The credit score released by any of the three credit bureaus reflects how good an investment you are. Each score is based on information that the credit bureaus keep on file about you. Based on such score, the lenders will be able to calculate how much and what loan terms (interest rates, down payments, etc.) they will offer you at any given time.
Thus, low credit scores generally mean higher interest rates and more stringent requirements for approval of your loan application. On the other hand, high credit scores generally mean lower interest rates and lower monthly repayments.
Is credit scoring really necessary?
There are many instances where the importance of credit scoring is stressed. For one, the availability of credit scores helps people get loans faster. Since scores can be delivered quickly, lenders can then approve loans faster.
Another advantage to having the credit scoring system is that decisions involving credits are fairer. Lenders can now base their decisions on facts, not on personal feelings or factors like gender, race, religion, nationality, and marital status, thus reducing discrimination in credit approval processes.
Since lenders can now approve loans faster, this translates to more credit available. The less time it takes them to mull through each loan application means more loans getting approved, since credit scores gives them more precise information on which to base their decisions.
Are You A Credit Risk? No? Are You Sure?
You may not find out how bad your credit really is until you apply for a mortgage. Then you will quickly realize that the low interest rates everybody raves about these days, the rates that are a big part of the rising prices of real estate across America, don’t apply to everyone. To be specific, they don’t apply to you! If you have bad credit, you are not going to receive the same low interest rates on your home loan that your neighbor with good credit will.
Why not, you may ask. Well, here’s the thing. If your credit score is poor, banks and other financial institutions consider you to be a risky business partner. In order to lend you money, they have to insure themselves against the risk that you may default on payments.
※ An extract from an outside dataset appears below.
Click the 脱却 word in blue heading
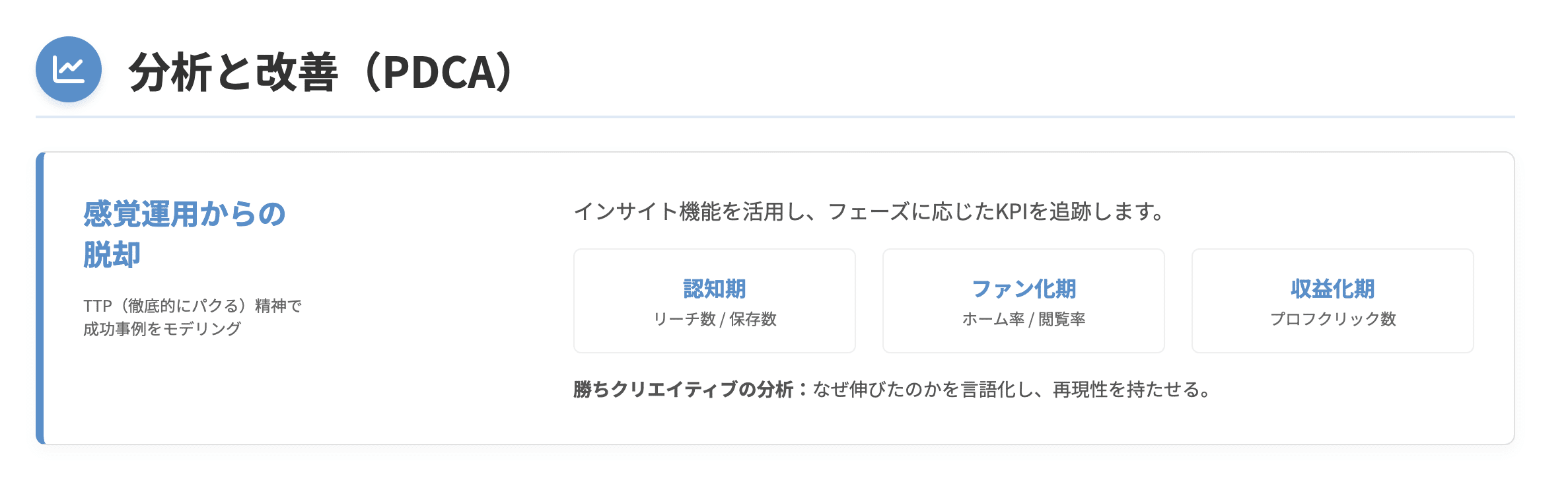This screenshot has height=498, width=1568. (112, 255)
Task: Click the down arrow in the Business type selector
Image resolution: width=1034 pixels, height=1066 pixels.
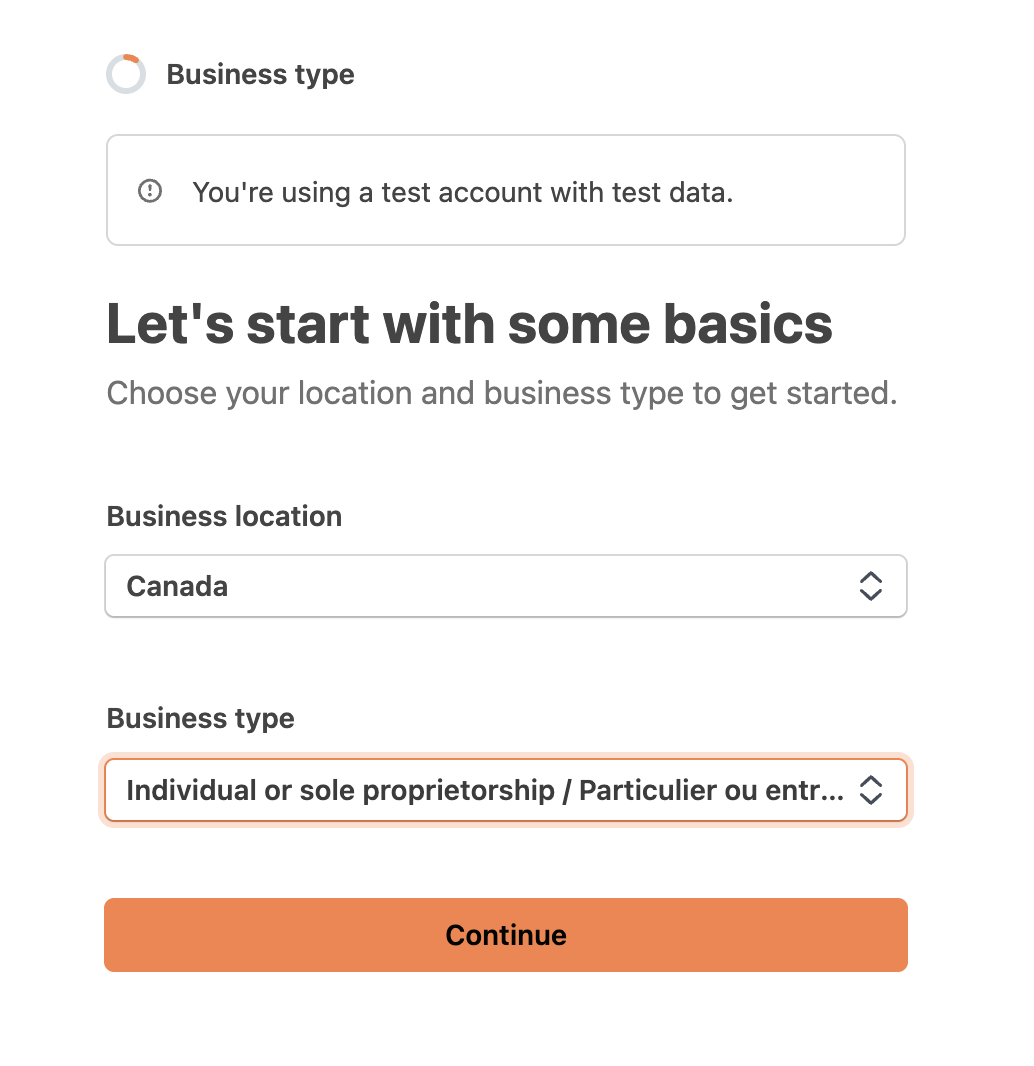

They do this by offering you a higher interest rate so their end of the deal looks a bit sweeter. For you, though, it means higher monthly payments and that you can afford to borrow less money than if your credit was better.
If you don’t even know if you’re considered a credit risk or not, don’t you think it’s time you found out? This is one of the smartest moves you can make, business wise, as it affects not only your mortgage but the interest rates you get on your credit cards, car payments and virtually every financial agreement you enter into.
Checking your credit score
When banks and others want to ascertain what kind of credit risk you may pose, they will consult your FICO score before doing anything. The FICO is like a report card of your credit. Your FICO score is a three digit number ranging from 300-850. You actually have three separate FICO scores, one for each credit bureau – Equifax, Experian, and TransUnion. These may not show the same score, since not every creditor reports to all three credit bureaus.
In order to make sure you see the same thing that your eventual creditors are seeing, order all three of your fico scores. Study them carefully. You look at the total score, naturally, but you also want to scrutinize the details carefully. Maybe that rent check last year that you sent in one week too late was never registered properly. This will definitely affect your overall score.
If you do find any errors in the reports, make sure to contact those responsible for that specific record and ask them to correct the entry. If you are lucky, a couple of phone calls will make a real difference in your credit score!